Answer these questions about the blog post below on unusual items that candidates send to recruiters:
(a) Which site has a post listing funny things candidates send to recruiters?
(b) Which item that the writer received was the only one that got the candidate an interview?
(c) What was the "money" that the writer received?

*DOCUMENT EXCERPT*.

=== Begin Enclosure ===

JobMob has a post up with a list of funny things candidates send to recruiters (hint: if you’re formatting your resume like a Playboy centerfold “fact sheet” – and you list “intelligent people” as your biggest turn-on, spell intelligent right). It’s a pretty fun read, and eye-opening. Some of those tactics actually worked.

Granted – many of them don’t. I generally recommend you only go all-in if you’ve got a good, relevant reason to do so (for instance, I’m sure Playboy’s seen the centerfold-resume schtick before, and are probably okay with it, but Bank of America might not think it’s as… appropriate). Also, be careful what you send – boob cupcakes (sense a theme here?) can, and did, misfire.

In my time, I’ve gotten a few fun ones: giant novelty aspirin; Target flip-flops; a vinyl copy of Stand! by Sly and the Family Stone; a copy of The 21 Balloons; money (seriously – well, not “real” money, just a book of McDonald’s coupons – which showed lack of research, as I’m not a fan of the golden arches). Actually, the only one that got the candidate an interview was the giant aspirin, and that’s because it was a prop in a nifty marketing campaign from the candidate. Who I’m still in contact with, because he’s clever and interesting.

I’m curious – if you’re a recruiter, what sort of weird/ greatness have you gotten? If you’re a candidate, ever tried this approach? Succeed? Fail? Would you do it again?

=== End Enclosure ===

*DATA PROVIDED*.
=== Begin Enclosure ===

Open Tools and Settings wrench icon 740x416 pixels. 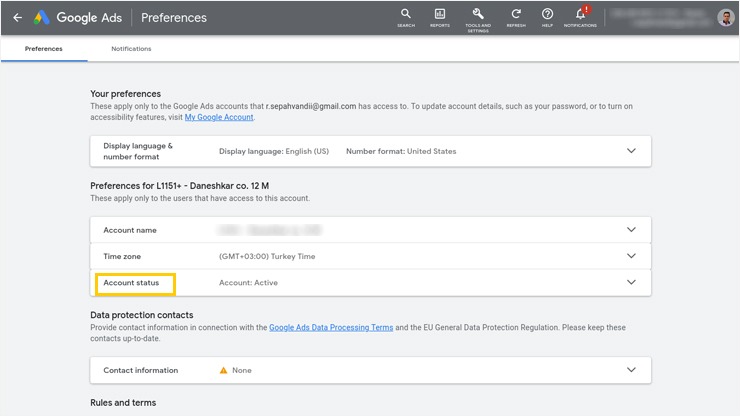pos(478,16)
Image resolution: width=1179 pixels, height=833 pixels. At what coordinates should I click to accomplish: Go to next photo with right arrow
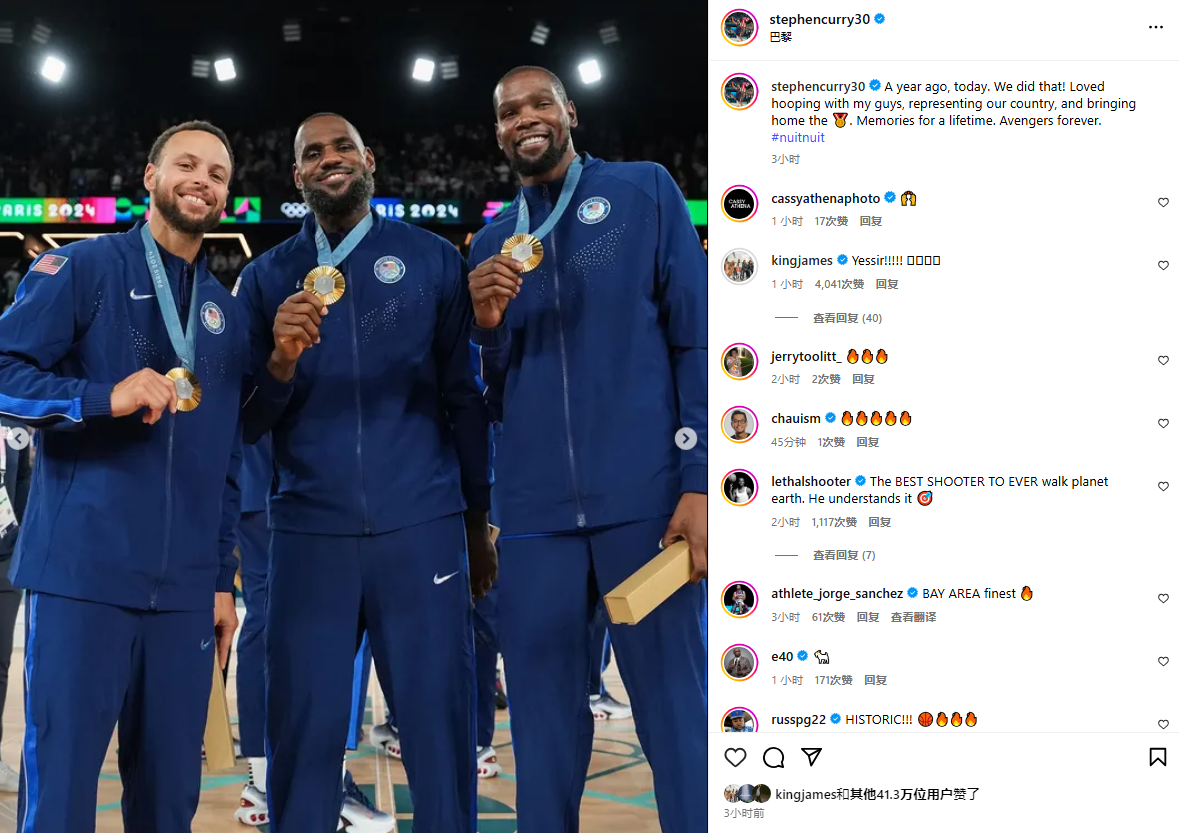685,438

=== End Enclosure ===

*YOUR SOLUTION*.
(a) JobMob
(b) The giant novelty aspirin
(c) A book of McDonald's coupons